PROBLEM STATEMENT: Repeat the records verbatim, from the line containing "The image size is (1280, 800)." through the line containing "Image resolution: width=450".

SOURCE MATERIAL:

——————

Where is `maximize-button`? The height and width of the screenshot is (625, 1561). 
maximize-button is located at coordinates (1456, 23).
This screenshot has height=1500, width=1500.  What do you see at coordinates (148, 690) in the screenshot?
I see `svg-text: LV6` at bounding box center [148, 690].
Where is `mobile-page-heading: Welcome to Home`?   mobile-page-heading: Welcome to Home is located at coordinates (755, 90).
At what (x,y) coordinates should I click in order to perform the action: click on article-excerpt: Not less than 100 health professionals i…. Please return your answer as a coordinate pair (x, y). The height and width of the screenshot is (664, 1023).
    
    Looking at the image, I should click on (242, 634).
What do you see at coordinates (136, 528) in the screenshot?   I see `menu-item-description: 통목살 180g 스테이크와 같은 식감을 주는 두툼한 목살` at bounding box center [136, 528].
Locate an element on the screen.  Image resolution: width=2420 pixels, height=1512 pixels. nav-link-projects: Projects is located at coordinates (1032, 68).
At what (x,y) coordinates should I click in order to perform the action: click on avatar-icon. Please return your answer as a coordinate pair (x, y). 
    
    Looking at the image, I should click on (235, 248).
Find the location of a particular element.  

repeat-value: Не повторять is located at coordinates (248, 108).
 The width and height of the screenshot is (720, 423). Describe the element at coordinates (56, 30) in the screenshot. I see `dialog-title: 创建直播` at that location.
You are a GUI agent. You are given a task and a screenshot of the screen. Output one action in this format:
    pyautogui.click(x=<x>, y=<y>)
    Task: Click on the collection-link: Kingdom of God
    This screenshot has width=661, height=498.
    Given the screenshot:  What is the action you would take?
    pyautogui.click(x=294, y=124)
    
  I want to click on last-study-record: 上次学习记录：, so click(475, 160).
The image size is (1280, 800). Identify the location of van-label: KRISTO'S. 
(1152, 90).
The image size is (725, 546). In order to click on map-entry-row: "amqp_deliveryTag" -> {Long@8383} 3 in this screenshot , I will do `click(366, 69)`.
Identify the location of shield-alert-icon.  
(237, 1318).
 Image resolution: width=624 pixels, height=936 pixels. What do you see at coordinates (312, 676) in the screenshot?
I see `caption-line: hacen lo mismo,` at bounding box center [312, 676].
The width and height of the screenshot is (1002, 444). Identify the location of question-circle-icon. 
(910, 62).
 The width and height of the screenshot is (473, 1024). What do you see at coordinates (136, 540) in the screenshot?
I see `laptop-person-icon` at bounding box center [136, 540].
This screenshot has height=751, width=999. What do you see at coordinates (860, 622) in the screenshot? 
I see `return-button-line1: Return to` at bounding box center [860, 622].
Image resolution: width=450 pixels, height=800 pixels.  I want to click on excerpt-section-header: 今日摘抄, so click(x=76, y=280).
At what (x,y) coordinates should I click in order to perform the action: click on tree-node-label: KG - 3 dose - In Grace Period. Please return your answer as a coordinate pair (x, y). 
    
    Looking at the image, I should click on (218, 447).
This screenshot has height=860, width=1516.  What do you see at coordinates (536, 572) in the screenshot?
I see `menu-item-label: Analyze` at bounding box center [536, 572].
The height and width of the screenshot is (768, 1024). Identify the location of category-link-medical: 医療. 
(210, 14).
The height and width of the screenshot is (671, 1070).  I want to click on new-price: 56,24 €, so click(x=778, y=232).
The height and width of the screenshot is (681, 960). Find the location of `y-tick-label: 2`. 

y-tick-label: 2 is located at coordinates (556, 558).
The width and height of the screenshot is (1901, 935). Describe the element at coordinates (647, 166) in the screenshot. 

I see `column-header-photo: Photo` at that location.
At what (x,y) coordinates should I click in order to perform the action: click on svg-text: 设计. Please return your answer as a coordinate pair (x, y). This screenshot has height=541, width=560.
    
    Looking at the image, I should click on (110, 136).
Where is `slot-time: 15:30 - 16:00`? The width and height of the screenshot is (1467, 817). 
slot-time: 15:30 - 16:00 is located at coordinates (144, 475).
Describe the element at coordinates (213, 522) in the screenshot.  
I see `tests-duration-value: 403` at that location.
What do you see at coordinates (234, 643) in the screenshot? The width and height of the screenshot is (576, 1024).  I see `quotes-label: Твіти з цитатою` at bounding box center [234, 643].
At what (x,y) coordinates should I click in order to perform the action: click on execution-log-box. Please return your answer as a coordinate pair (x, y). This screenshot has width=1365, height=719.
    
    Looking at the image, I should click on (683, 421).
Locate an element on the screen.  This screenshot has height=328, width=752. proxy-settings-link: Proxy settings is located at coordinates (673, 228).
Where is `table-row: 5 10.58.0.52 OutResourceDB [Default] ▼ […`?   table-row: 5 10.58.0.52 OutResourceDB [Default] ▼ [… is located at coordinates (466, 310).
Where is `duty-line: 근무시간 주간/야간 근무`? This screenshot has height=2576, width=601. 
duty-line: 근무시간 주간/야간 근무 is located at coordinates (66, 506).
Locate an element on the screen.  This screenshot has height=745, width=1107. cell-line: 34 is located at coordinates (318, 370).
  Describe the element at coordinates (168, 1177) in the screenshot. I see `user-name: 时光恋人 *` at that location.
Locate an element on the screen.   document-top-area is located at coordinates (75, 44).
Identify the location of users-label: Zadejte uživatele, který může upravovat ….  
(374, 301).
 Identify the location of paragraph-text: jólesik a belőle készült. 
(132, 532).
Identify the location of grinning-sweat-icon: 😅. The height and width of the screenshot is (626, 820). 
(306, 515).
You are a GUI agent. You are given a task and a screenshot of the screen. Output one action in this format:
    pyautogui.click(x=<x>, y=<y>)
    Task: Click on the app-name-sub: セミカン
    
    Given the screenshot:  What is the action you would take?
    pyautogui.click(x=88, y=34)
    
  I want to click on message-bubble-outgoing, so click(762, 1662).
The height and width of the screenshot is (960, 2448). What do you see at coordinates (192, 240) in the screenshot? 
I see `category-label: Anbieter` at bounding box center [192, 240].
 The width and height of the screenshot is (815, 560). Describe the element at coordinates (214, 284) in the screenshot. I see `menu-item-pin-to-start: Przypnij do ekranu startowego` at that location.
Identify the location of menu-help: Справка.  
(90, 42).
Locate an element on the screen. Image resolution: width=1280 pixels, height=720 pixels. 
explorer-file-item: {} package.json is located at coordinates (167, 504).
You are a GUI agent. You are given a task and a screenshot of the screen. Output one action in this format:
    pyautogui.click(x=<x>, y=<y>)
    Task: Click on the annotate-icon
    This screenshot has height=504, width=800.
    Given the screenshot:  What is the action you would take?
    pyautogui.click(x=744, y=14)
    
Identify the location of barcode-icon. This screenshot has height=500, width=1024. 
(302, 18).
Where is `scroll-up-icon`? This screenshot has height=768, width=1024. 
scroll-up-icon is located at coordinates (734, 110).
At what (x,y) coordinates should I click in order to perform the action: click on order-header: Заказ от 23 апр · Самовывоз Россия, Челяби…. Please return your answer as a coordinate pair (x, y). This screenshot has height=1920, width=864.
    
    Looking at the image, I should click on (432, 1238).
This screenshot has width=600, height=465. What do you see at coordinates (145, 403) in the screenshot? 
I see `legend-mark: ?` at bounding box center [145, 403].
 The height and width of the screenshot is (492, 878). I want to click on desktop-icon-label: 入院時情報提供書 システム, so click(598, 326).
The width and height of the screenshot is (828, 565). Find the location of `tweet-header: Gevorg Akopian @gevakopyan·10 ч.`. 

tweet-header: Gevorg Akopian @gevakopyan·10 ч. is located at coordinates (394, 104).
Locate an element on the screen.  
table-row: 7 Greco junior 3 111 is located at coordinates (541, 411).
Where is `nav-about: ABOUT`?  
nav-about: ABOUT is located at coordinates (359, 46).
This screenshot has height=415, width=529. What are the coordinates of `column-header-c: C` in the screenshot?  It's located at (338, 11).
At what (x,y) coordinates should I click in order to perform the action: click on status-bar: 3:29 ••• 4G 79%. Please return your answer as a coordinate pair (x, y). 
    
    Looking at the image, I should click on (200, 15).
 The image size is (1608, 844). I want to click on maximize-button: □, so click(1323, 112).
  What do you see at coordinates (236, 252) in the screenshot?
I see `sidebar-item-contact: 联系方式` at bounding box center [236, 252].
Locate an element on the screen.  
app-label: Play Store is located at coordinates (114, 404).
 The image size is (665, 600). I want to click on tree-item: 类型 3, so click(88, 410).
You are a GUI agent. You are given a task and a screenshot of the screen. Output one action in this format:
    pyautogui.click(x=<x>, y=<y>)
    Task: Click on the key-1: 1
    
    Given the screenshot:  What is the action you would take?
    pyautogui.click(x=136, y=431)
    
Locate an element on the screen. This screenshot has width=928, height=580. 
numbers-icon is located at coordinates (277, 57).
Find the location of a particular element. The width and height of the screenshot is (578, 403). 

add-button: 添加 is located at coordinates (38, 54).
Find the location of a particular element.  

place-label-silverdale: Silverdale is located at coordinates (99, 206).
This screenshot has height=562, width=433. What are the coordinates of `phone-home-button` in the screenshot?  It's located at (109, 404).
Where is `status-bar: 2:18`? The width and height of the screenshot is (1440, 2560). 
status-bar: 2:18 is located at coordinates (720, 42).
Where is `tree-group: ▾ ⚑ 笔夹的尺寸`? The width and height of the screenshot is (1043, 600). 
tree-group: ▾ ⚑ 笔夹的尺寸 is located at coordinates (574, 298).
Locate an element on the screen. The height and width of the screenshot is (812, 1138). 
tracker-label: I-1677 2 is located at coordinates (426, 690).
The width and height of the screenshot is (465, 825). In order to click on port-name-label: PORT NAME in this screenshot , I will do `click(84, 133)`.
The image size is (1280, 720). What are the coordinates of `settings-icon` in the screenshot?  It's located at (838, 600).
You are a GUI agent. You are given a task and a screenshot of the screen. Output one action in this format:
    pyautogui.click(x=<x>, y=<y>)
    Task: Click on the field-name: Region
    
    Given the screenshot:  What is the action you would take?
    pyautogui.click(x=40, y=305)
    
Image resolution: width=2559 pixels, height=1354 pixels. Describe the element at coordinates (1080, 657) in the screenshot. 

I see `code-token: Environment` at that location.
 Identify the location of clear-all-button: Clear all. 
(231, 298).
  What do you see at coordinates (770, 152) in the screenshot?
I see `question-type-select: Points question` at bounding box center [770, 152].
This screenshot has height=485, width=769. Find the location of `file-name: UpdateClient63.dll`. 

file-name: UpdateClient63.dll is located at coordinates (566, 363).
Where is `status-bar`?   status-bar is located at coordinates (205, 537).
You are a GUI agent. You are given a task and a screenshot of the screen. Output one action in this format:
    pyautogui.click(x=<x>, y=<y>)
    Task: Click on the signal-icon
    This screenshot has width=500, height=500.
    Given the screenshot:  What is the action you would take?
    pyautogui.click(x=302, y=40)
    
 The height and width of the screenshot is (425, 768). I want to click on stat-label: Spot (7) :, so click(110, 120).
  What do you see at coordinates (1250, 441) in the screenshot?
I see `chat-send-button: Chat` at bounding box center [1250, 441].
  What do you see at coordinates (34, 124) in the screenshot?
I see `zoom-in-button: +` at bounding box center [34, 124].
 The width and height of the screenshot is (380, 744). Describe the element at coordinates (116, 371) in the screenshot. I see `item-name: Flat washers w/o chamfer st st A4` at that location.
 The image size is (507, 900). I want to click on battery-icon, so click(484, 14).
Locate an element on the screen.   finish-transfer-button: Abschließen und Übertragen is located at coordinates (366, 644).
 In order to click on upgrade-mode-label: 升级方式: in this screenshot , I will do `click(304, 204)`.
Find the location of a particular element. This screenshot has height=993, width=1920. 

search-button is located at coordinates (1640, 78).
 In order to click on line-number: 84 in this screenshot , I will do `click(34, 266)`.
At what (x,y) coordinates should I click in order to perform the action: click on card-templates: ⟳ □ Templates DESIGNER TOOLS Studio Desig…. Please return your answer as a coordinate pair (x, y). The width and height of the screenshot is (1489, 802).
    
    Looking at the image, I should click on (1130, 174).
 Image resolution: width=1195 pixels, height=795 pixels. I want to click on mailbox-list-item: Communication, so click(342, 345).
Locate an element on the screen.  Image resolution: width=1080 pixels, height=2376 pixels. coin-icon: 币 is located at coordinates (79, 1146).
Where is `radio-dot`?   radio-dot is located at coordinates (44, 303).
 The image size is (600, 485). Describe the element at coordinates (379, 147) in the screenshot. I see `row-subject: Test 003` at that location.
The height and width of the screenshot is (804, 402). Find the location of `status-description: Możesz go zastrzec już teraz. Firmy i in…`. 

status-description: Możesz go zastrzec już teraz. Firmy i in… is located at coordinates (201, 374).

——————

ANSWER BELOW:
The image size is (1280, 800). Identify the location of van-label: KRISTO'S. 
(1152, 90).
The image size is (725, 546). In order to click on map-entry-row: "amqp_deliveryTag" -> {Long@8383} 3 in this screenshot , I will do `click(366, 69)`.
Identify the location of shield-alert-icon.  
(237, 1318).
 Image resolution: width=624 pixels, height=936 pixels. What do you see at coordinates (312, 676) in the screenshot?
I see `caption-line: hacen lo mismo,` at bounding box center [312, 676].
The width and height of the screenshot is (1002, 444). Identify the location of question-circle-icon. 
(910, 62).
 The width and height of the screenshot is (473, 1024). What do you see at coordinates (136, 540) in the screenshot?
I see `laptop-person-icon` at bounding box center [136, 540].
This screenshot has height=751, width=999. What do you see at coordinates (860, 622) in the screenshot? 
I see `return-button-line1: Return to` at bounding box center [860, 622].
Image resolution: width=450 pixels, height=800 pixels.  I want to click on excerpt-section-header: 今日摘抄, so click(x=76, y=280).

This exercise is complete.